Une voix qui déchire les cœurs les plus secs et fait pleurer même les statues de pierre. Comme une offrande sacrée d’un Dieu à un être miraculeux. Billie Holiday était unique. Indépassable. Géniale. L’humanité dans son essence, l’émotion à l’état brut. « [Sa] voix nous bouleverse. Elle vient de l’au-delà et porte en elle toutes les traces de sa vie déboussolée par le viol, la prostitution, la drogue, la prison et le racisme. De toutes ces douleurs Billie a fait un chant sublime qui nous raconte l’histoire de l’Amérique. » Ainsi débute le documentaire que Franck Cassenti, passionné de jazz, réalisateur d’une trentaine de films (1), vient de consacrer à celle qui est devenue un mythe.
On a déjà beaucoup parlé, écrit, filmé sur cette figure à l’existence tragique et glorieuse à la fois qui, par-delà le blues, a transfiguré la musique. Comment, dès lors, raconter une fois encore Lady Day, comme on la surnommait ? Cassenti a choisi la voix des autres. Répondant, à plus d’un demi-siècle d’intervalle, à cette interrogation malicieuse de la chanteuse : « Dans vingt ou trente ans, quand je ne serai plus là, j’aimerais bien savoir comment les filles chanteront le blues. » Il a donné la parole à des chanteuses d’aujourd’hui « qui avaient le désir de traduire leur amour pour Billie ».

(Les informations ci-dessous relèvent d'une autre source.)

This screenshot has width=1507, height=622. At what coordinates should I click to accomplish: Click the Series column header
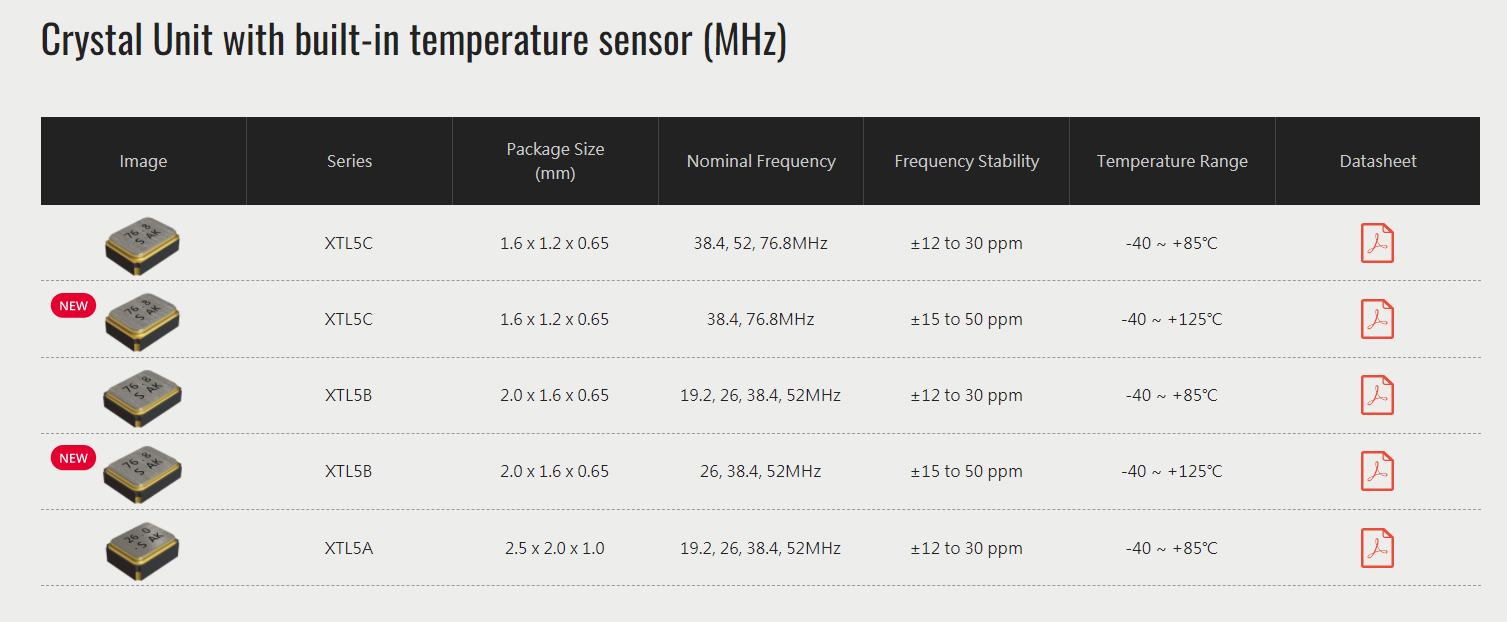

Des voix aussi diverses que celles de Patricia Barber, Sandra Nkaké, Leena Conquest, Cécile Mc Lorin Salvant, La Velle, accompagnées de musiciens de même talent, mais aussi celle d’un homme, le saxophoniste Archie Shepp, lisent ainsi des extraits de la biographie de Billie, Lady sings the blues, écrite trois ans avant sa mort en 1959, à 44 ans. Surtout, elles interprètent chacune quelques-unes de ses chansons dans l’émotion qui leur est propre. De très jolis moments, avec une mention particulière pour l’exceptionnelle Mc Lorin Salvant (23 ans) qui remue les tripes en interprétant Deep Song, avec un Jacky Terrasson au piano restituant magnifiquement l’ambiance de la chanson.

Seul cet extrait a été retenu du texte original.